▸ **What to do**
(1) Answer these questions from the MongoDB text:
(a) How many replicas does the replica set described in the MongoDB text contain?
(b) What command does the text give for viewing a collection's padding factor?
(c) By how many leading characters is a git commit often represented?
(2) Reproduce the passage of the MongoDB text from "Understand padding factor" to "which is costly." word for word.

▸ **Text shown**
MongoDB Docs: Sharding Operational Restrictions
For the amount of data you are planning to have it would make sense to go with a sharded cluster from the beginning.

Updating large number of records in a collection

I have collection called TimeSheet having few thousands records now. This will eventually increase to 300 million records in a year. In this collection I embed few fields from another collection called Department which is mostly won't get any updates and only rarely some records will be updated. By rarely I mean only once or twice in a year and also not all records, only less than 1% of the records in the collection.
Mostly once a department is created there won't any update, even if there is an update, it will be done initially (when there are not many related records in TimeSheet)
Now if someone updates a department after a year, in a worst case scenario there are chances collection TimeSheet will have about 300 million records totally and about 5 million matching records for the department which gets updated. The update query condition will be on a index field.
Since this update is time consuming and creates locks, I'm wondering is there any better way to do it? One option that I'm thinking is run update query in batches by adding extra condition like UpdatedDateTime> somedate && UpdatedDateTime < somedate.
Other details:
A single document size could be about 3 or 4 KB
We have a replica set containing three replicas.
Is there any other better way to do this? What do you think about this kind of design? What do you think if there numbers I given are less like below?
1) 100 million total records and 100,000 matching records for the update query
2) 10 million total records and 10,000 matching records for the update query
3) 1 million total records and 1000 matching records for the update query
Note: The collection names department and timesheet, and their purpose are fictional, not the real collections but the statistics that I have given are true.
Let me give you a couple of hints based on my global knowledge and experience:
Use shorter field names
MongoDB stores the same key for each document. This repetition causes a increased disk space. This can have some performance issue on a very huge database like yours.
Pros:
Less size of the documents, so less disk space
More documennt to fit in RAM (more caching)
Size of the do indexes will be less in some scenario
Cons:
Less readable names
Optimize on index size
The lesser the index size is, the more it gets fit in RAM and less the index miss happens. Consider a SHA1 hash for git commits for example. A git commit is many times represented by first 5-6 characters. Then simply store the 5-6 characters instead of the all hash.
Understand padding factor
For updates happening in the document causing costly document move. This document move causing deleting the old document and updating it to a new empty location and updating the indexes which is costly.
We need to make sure the document don't move if some update happens. For each collection there is a padding factor involved which tells, during document insert, how much extra space to be allocated apart from the actual document size.
You can see the collection padding factor using:
db.collection.stats().paddingFactor
Add a padding manually
In your case you are pretty sure to start with a small document that will grow. Updating your document after while will cause multiple document moves. So better add a padding for the document. Unfortunately, there is no easy way to add a padding. We can do it by adding some random bytes to some key while doing insert and then delete that key in the next update query.

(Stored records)
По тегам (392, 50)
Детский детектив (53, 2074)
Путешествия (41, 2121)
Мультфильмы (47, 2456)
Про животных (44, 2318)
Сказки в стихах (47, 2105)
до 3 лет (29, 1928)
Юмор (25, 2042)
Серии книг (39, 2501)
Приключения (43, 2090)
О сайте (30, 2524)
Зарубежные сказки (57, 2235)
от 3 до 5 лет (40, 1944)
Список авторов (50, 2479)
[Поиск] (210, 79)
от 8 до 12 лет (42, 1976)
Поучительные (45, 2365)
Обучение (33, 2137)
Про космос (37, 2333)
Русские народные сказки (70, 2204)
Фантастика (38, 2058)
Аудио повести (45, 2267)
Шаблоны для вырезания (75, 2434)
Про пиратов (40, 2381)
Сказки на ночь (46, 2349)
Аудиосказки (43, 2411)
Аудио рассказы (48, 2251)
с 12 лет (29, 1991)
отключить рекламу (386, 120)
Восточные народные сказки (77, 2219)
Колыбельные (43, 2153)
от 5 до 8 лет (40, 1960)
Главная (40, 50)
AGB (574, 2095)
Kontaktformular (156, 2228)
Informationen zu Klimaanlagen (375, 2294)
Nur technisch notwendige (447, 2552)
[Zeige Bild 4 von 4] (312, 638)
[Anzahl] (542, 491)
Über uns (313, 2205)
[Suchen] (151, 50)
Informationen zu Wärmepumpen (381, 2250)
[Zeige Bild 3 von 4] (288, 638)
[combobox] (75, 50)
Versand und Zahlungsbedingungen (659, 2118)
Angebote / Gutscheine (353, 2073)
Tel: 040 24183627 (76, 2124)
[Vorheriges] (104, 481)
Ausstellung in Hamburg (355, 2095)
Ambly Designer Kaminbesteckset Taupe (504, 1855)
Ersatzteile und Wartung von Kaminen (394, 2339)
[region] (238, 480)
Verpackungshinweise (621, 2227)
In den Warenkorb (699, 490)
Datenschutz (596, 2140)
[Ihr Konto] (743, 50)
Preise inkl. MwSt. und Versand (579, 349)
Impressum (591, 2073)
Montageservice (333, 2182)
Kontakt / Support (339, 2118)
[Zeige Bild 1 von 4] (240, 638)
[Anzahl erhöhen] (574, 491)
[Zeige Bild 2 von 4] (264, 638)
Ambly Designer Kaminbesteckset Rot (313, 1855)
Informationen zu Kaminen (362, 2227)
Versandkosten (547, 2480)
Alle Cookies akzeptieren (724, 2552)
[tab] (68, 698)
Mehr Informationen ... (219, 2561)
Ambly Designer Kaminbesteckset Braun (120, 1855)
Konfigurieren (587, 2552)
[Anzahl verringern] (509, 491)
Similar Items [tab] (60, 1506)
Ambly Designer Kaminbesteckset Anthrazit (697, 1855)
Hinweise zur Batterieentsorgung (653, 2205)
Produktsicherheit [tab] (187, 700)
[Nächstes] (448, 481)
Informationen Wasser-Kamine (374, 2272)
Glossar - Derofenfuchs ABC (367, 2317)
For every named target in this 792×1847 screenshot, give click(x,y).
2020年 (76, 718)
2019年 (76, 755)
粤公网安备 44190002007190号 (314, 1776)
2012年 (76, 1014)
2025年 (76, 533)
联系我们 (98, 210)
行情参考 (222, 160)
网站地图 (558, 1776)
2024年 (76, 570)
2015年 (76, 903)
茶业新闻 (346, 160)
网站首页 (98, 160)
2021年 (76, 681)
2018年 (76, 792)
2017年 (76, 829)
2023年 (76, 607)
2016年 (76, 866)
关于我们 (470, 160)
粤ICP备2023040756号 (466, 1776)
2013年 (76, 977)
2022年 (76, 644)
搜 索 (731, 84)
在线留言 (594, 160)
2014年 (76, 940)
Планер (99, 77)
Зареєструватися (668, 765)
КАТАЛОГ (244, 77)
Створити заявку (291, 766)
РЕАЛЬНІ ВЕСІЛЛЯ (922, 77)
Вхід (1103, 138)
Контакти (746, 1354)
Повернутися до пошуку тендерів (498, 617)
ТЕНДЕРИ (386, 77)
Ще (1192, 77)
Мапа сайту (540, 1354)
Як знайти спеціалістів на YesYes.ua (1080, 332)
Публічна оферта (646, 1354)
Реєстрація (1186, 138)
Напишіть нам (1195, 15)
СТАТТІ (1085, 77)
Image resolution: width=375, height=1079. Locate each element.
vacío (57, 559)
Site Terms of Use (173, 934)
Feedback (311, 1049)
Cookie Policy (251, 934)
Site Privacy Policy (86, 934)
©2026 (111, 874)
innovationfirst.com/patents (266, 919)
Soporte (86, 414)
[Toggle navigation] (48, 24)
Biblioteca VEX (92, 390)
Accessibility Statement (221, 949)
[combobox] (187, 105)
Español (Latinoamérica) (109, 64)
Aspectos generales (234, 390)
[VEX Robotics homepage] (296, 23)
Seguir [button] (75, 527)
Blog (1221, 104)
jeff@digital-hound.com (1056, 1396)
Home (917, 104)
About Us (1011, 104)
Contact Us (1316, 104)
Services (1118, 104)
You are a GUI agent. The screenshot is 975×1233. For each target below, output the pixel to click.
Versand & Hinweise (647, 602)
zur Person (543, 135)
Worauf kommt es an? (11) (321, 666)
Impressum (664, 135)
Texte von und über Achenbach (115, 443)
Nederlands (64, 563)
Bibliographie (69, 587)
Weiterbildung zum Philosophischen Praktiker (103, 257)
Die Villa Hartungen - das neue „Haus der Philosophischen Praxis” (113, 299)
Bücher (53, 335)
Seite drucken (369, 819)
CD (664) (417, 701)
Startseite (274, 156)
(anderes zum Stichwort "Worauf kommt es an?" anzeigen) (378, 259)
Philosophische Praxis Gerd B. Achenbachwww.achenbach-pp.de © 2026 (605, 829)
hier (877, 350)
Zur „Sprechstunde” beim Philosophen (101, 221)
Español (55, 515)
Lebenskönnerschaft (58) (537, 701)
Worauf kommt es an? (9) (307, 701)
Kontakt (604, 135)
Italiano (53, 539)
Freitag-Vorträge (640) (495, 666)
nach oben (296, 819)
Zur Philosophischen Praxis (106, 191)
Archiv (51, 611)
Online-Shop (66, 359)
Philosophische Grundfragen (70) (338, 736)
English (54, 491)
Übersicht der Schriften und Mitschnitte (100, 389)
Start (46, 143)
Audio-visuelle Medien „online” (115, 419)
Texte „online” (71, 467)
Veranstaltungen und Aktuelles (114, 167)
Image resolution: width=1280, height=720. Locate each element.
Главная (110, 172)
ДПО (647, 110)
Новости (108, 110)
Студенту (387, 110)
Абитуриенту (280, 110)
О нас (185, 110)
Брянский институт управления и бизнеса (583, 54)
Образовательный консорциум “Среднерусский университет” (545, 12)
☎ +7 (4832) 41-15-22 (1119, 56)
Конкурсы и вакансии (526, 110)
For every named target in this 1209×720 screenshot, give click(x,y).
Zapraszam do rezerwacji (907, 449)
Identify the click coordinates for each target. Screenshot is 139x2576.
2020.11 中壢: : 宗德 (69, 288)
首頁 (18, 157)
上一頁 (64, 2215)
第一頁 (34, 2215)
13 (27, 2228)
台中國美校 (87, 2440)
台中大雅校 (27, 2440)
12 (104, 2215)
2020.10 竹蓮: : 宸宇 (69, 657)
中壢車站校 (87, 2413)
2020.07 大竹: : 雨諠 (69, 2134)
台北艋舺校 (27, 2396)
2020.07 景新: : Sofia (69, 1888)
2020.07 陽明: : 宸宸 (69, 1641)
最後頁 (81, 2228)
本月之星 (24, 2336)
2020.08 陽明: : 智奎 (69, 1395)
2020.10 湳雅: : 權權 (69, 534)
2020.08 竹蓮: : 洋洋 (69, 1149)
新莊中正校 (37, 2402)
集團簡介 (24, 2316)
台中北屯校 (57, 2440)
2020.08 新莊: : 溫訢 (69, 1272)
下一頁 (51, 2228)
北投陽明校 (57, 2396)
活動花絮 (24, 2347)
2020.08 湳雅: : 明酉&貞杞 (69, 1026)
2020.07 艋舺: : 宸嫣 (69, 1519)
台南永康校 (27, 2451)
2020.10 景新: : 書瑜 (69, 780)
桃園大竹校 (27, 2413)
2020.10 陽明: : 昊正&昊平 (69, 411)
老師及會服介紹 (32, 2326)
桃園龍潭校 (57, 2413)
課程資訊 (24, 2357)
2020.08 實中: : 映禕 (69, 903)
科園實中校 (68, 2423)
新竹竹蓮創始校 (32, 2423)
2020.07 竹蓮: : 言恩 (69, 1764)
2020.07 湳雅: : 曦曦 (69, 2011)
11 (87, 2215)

▸ **The replies**
(1)
(a) Three.
(b) db.collection.stats().paddingFactor
(c) The first 5-6 characters.

(2)
Understand padding factor
For updates happening in the document causing costly document move. This document move causing deleting the old document and updating it to a new empty location and updating the indexes which is costly.